Explore your options carefully. An Akita puppy may be cuddly cute, but you should never get one on a whim. It is best to read all available information about the breed like grooming, care, health problems, temperament, diet, etc. Go visit the vet or a string of local breeders and find out what you can about the breed before committing yourself.
If possible, make a list of questions. Having sufficient general information about the Akita breed will help you make more direct and pertinent questions. If you decide to approach one or two local breeders, you might as well take into consideration the dog breeding facility itself. Knowing the background of the dog breeding company will show you a glimpse of the "quality" of Akita puppies they have to offer. Ask yourself:
Does the kennel look clean? Do the dogs here look healthy? Is this breeder making brisk business?
If you answer 'yes' to all these questions, chances are you have gotten yourself a fine deal. After choosing the breeder to acquire your Akita puppy from, file an application for adoption and then go home and wait. As a rule, responsible breeders plan their breeding programs carefully, and they may only offer one or two of these per year. Never accept purebred puppies that seem to materialize from nowhere; check details like the name and qualities of its dame and sire. If the breeder cannot present you these papers, then choose another breeder that can.
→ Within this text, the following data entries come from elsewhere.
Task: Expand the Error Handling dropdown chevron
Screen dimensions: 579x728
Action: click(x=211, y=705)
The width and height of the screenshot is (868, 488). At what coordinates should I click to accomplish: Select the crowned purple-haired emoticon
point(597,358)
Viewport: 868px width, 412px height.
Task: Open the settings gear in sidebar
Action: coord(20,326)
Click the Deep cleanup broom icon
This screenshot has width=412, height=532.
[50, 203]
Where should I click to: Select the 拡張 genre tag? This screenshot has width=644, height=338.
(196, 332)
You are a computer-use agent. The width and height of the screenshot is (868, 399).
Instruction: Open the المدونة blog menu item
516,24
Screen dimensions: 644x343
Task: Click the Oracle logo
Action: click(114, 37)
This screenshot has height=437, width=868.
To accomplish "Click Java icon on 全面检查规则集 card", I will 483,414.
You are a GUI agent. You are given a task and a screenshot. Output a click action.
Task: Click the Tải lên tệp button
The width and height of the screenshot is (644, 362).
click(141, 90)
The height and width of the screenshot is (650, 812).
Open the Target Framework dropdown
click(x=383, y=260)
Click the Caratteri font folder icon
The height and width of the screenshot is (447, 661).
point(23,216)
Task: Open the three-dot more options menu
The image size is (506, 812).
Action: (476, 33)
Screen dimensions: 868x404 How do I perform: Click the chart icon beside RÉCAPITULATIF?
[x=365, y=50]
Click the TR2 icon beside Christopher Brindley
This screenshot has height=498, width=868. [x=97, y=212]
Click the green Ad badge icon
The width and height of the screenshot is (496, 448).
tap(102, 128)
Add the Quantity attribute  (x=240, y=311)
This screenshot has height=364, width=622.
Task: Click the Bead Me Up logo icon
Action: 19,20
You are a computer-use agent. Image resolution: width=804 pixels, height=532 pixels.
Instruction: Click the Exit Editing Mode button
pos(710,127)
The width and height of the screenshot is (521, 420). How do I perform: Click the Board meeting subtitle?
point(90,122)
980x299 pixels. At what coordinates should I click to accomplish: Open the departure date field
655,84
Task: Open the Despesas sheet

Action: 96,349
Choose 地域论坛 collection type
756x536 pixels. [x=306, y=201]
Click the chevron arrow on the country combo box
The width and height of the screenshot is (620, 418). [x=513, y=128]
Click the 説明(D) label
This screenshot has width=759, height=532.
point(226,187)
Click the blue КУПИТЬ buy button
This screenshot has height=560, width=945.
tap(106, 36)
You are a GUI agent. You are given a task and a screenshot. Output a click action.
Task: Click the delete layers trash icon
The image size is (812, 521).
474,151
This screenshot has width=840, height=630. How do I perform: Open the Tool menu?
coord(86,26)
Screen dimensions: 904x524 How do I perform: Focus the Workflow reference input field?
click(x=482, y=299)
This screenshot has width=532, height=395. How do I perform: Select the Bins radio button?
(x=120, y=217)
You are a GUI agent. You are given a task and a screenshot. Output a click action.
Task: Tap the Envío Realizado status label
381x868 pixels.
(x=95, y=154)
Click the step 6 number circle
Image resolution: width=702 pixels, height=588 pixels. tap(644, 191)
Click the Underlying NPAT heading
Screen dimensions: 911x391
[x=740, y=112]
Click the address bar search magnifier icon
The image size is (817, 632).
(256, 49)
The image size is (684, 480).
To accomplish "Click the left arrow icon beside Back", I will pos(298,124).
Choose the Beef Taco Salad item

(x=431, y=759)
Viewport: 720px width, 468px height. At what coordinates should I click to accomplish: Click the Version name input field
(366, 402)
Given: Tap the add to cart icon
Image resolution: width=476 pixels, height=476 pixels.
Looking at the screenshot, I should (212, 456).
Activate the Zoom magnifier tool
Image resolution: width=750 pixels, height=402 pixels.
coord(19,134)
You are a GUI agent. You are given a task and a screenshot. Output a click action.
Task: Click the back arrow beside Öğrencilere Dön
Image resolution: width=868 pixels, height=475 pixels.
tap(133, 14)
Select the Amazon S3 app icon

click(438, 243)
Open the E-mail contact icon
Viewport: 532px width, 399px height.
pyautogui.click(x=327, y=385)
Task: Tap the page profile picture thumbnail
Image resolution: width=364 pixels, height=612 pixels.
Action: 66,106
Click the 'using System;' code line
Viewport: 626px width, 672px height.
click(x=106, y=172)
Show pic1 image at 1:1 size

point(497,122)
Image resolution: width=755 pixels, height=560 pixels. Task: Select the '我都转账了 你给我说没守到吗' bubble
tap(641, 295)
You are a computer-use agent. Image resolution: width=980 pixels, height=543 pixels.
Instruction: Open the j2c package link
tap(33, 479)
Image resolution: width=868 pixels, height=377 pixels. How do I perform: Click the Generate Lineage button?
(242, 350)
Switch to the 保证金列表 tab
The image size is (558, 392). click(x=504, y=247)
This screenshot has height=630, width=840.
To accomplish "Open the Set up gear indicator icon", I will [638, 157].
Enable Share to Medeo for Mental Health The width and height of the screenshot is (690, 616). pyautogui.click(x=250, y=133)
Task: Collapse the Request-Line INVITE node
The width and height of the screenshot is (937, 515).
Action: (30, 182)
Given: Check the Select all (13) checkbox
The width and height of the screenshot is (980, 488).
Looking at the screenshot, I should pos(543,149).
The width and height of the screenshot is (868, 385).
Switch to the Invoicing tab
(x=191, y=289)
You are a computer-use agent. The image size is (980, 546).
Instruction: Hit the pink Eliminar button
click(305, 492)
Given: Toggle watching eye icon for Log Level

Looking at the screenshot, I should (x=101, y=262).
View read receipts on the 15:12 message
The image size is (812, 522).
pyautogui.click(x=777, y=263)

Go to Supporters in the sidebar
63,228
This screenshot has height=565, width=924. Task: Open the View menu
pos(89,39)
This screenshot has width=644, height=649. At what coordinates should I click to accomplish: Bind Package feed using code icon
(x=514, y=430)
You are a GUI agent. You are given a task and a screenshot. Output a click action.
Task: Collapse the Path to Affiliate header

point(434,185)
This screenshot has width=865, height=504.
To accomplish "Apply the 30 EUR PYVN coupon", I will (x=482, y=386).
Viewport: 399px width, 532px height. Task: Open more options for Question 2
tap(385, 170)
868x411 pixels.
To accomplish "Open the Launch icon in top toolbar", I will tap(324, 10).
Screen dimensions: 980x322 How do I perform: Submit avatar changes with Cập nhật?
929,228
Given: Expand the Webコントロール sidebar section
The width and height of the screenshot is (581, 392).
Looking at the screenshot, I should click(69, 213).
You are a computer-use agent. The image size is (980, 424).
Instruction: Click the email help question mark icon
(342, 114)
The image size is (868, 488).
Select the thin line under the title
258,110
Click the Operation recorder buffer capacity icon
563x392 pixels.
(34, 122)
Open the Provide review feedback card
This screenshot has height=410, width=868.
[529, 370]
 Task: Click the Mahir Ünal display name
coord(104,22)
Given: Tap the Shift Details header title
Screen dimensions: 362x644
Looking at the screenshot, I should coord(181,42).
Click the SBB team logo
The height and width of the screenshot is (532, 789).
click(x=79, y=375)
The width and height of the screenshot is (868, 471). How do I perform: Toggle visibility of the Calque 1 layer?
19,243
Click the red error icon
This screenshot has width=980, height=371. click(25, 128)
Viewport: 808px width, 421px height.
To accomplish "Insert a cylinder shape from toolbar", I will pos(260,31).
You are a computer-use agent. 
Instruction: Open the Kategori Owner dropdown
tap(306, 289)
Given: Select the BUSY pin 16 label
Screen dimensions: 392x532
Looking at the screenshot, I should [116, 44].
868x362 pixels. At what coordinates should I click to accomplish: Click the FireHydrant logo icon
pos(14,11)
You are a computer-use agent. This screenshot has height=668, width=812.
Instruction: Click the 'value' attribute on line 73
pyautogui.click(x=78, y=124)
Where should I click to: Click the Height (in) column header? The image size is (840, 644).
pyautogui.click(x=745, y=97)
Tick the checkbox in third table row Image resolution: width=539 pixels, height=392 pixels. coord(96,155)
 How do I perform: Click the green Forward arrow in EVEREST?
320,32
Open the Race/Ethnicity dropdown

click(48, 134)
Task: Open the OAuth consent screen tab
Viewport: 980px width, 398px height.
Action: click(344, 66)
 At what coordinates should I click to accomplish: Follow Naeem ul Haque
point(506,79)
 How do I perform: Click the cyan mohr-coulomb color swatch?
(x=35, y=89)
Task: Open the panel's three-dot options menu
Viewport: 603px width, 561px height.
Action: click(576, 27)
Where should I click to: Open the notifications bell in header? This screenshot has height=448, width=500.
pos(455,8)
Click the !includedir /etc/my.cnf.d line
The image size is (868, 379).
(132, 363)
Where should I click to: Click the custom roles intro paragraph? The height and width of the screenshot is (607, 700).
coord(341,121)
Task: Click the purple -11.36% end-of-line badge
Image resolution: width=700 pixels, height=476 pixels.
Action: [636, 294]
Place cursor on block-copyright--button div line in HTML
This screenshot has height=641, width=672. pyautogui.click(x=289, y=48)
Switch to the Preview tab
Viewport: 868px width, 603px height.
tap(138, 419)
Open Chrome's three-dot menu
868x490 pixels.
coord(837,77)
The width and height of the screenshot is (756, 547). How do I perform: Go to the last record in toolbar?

Temperament, like the puppy's physical stature, can be inherited from its parents. Responsible breeders test puppies' temperaments and try to diligently match them with applicants. If the breeders call you up to say that your puppy is available, make sure you also ask them for your puppy's legal papers. All purebred dogs have papers, and yours should be no exception.
On the other hand, if you decide instead to search for Akita puppies from local animal shelters or dog pounds, it might be advisable first to apply as a foster parent to one or two facilities. This "temporary" arrangement can help you gauge whether an Akita puppy is suitable for your lifestyle or not. Animal shelters and dog pounds will only be more than happy to let you take care of their wards, even for just a brief period.
You have to remember, though, that Akita puppies from shelters and pounds have no official papers, and they may need more vet care than those that come straight from the Akita breeders. Animals that end up in shelters and pounds invariably contract one or two behavioral problems. These may be curbed early on, especially if you train your dog in socialization. Older puppies, however, may be more difficult to manage, so try to get one that is more than a few weeks old but less than 6 months in age.